Mai succiato la creta al pollo coi pinoli?

Vianello (truccato da Mario Soldati, con basco, occhiali e sigaro): «Avete qualche piatto genuino caratteristico della zona?»
Tognazzi: «Come no! G’avemo la famosa “creta al pollo”».
V: «Vorrà dire “il pollo alla creta”!».
T: «No, no. Mi g’ho dito giusto: “creta al pollo” perché qui all’osteria della Pesa, g’avemo, caro sior, una creta speciale, burrosa, di grana sopraffina che l’è un piaser a saperla cuocer a puntino... Vede, questo x’è il “bugnon”, il bugnon della creta...». Prende il blocco di creta e comincia a lavorarlo come fosse della pasta. «Ecco ora cominciamo a lavorarlo fino a quando il bugnon g’ha la durezza giusta... così... poi lo infarsemo con zibibbo e pinoli, così vede, sior?».
V: «Vedo, vedo».
T: «Quando il bugnon g’ha la lievitazione giusta si prende un pollo già preparato come questo... vede... ». Poi prende un pollo già vuotato e lo comincia a riempire con la creta. «E si riempie piano piano con la creta della Pesa. Riempito il pollo si passa alla cottura... un’ora di fuoco vivo di legna d’ontano».
V: «Ah! Occorre la legna d’ontano?».
T: «Noi della valle del Marturello diciamo: “Legna d’ontano e fiamma vicino”. Dopo un’ora di cottura la “creta al pollo” è pronta... La mi scusi un istante. Ecco, sior, questa x’è la “creta al pollo” già cotta, vede come si presenta?».
V: «L’odore è meraviglioso e credo anche il sapore. Posso assaggiare una coscia?».
T: «Ma lei x’è mato! Il pollo non se magna: se butta... Io lo taglio così e poi lo butto». Taglia il pollo dal quale estrae il blocco di terracotta che deposita su un vassoio. «Ecco, vede il “bugnon” della creta cotto alla perfezione».

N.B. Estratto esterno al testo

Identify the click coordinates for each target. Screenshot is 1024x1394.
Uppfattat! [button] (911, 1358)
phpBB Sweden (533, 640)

V: «E questo ora si mangia».
T: «Se l’è capace sì!»
V: «Perché?».
T: «Perché la creta al pollo quando l’è cotta l’è dura come l’acciaio... ».
V: «E allora cosa se ne fa?».
T: «Mah... Non lo sappiamo bene neanca noi... Qua nella valle del Marturello la succiano...».
V: «La succiano?».
T: «Sì la succiano perché la sa un po’ de pollo».
V: «Ma la succhiano come? Come una grossa caramella?».
T: «No, no come la regolisia calda. Proprio come la regolisia calda!».
V: «E poi?».
T: «E poi la si può adoperare come fermacarte, oppure come puntelo».
V: «Puntelo?».
T: «Sì, per puntellare le ruote dell’automobile quando la ferma sulle pendici della valle dell’Adige». Offre un blocco di terracotta a Vianello. «Questa se la permette gliela regalo per ricordo dell’osteria della Pesa del borgo Pescaione perché la faccia conoscere in tv il vero cibo genuino del Marturello».